Eating to boost your vitamin D level
Wednesday 26 September 2012
When the sun is nowhere to be seen, you can top up your vitamin D intake with your food choices...
We’ve all heard that sunlight is the best source of vitamin D – you may even have heard it referred to as ‘the sunshine vitamin.’ So with the current dull weather and distinct lack of sunshine, it could be a good idea to make sure your diet is full of foods to ensure you have sufficient levels.
Knowing where to begin can seem difficult, but subtle changes to your day-to-day eating pattern could make a big difference to your health and wellbeing. Vitamin D is essential for bone health, aids fertility and it has even been linked to lowering the risk of mental health problems in children. Apparently, those with the highest levels of the ‘sunshine vitamin’ have a 10 per cent lower risk of developing the mental health problem.
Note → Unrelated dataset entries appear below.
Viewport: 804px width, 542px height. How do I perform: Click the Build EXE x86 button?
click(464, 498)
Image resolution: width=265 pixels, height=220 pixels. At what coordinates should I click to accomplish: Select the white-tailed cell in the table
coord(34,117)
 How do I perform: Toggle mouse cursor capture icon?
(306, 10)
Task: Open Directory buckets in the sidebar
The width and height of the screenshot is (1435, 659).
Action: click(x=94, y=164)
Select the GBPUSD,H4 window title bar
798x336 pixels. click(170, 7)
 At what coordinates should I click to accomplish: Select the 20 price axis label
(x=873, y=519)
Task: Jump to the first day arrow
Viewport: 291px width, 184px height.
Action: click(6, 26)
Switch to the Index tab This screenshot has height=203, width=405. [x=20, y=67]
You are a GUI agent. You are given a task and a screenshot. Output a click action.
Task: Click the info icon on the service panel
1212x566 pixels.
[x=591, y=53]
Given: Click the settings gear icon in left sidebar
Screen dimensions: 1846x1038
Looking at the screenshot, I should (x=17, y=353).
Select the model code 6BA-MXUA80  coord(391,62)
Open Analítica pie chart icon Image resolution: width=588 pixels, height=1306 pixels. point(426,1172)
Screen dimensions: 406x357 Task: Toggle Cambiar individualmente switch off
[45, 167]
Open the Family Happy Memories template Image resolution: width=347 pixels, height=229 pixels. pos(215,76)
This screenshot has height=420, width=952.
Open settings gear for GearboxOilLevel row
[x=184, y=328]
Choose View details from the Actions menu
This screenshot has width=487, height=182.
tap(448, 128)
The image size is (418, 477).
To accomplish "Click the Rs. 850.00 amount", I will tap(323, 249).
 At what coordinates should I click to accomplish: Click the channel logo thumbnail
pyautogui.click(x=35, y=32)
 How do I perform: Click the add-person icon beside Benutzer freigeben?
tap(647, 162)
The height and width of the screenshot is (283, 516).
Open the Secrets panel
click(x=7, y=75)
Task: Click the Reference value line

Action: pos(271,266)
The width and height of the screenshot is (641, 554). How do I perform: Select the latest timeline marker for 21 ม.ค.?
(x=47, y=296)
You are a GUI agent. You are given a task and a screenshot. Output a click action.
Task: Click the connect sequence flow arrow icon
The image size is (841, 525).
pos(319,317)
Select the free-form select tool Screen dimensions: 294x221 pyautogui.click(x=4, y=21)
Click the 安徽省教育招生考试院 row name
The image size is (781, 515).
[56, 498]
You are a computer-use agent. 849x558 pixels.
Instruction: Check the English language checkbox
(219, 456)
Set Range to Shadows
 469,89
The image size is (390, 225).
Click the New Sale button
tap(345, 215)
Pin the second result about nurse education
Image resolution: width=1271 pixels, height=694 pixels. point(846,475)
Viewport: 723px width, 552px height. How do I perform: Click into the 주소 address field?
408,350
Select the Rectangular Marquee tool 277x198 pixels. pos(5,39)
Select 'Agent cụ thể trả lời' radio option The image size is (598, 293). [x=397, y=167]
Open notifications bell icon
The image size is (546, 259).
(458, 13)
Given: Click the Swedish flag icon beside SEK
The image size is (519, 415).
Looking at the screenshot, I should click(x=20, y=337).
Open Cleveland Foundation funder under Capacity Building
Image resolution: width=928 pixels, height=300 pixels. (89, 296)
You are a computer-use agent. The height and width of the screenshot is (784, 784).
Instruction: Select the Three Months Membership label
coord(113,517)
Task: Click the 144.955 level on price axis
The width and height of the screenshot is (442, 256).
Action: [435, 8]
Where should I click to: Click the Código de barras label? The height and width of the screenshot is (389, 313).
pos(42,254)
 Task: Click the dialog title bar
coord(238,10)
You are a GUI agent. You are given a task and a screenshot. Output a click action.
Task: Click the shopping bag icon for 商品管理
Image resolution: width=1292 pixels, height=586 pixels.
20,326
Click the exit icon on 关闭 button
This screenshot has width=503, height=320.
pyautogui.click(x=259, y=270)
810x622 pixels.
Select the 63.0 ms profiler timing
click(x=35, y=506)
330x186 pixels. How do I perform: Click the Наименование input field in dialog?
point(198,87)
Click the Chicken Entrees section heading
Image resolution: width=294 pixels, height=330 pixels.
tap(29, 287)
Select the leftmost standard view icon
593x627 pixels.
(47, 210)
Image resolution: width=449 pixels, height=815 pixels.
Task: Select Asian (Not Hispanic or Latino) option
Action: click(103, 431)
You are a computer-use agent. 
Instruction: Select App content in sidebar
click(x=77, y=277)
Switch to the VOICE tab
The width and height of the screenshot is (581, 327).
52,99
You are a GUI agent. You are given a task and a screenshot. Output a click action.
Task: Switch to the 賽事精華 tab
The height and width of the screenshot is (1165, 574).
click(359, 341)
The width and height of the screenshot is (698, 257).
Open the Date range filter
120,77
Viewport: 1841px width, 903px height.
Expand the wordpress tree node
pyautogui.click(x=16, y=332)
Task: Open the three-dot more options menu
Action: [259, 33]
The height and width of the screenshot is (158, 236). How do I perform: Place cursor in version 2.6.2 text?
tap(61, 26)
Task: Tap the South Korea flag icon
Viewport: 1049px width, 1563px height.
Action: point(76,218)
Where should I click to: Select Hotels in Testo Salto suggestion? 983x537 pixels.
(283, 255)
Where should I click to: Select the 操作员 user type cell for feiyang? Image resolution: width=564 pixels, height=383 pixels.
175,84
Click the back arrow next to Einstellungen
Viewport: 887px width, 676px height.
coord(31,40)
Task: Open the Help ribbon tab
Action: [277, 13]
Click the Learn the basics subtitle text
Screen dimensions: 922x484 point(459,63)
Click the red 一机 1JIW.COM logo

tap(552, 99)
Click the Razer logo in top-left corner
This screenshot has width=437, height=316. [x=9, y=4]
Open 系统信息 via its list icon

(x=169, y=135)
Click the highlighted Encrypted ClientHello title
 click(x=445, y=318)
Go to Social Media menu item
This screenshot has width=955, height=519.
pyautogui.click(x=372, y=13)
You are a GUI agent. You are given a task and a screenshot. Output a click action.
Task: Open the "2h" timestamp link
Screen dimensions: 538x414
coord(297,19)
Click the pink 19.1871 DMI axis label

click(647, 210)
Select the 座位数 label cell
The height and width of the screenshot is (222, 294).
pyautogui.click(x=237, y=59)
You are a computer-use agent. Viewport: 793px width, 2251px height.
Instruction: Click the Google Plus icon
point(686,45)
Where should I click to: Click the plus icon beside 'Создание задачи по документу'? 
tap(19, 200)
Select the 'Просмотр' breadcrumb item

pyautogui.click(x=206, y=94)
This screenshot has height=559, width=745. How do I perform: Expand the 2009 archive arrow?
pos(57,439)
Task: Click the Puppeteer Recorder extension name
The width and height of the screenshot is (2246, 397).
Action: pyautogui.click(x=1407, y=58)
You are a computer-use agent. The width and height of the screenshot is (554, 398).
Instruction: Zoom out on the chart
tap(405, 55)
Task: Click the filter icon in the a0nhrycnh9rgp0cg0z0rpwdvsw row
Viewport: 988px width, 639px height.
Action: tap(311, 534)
Here are some key sources of the wonder vitamin:
These include mackerel and tuna. Oily fish is great for keeping your hair, skin and nails in tip-top condition. Taking cod liver oil capsules is a great way to boost your intake of vitamin D if you don’t like the taste of fish.
Eggs are a good source of iron, as well as vitamin D. Have your eggs with a glass of orange juice (or other vitamin C source) to increase iron absorption.
Dairy products such as yoghurt are a great source of vitamin D. Dairy products can also be high in fat though, if you are watching your calorie intake.
Fortified fat spreads
Certain spreads are fortified with vitamin D, making it easier to increase your intake.
It may also be a good idea to introduce a vitamin supplement into your daily diet.
If you’re lacking vitamin D, symptoms are usually subtle – unless in extreme cases – and can range from pain, fatigue, muscle weakness, depression and hormonal imbalances. Vitamin D is essential because it regulates calcium and phosphorous in the blood. It also plays a role in preventing and treating illness.
Not only that, but some studies have indicated that vitamin D can be associated with weight loss. For instance, researchers at the University of Minnesota found that overweight people lose more weight when their vitamin D levels are given a boost. Thirty eight obese men and women were placed on a diet programme and those whose vitamin D levels were increased lost more weight than those who simply stuck to the diet plan.
If you suspect your levels of vitamin D are low, you could ask your GP for a blood test, as well as increasing your levels of vitamin D through the above food choices. In the meantime, we’ve got our fingers crossed the sun will come out again soon. Roll on, spring!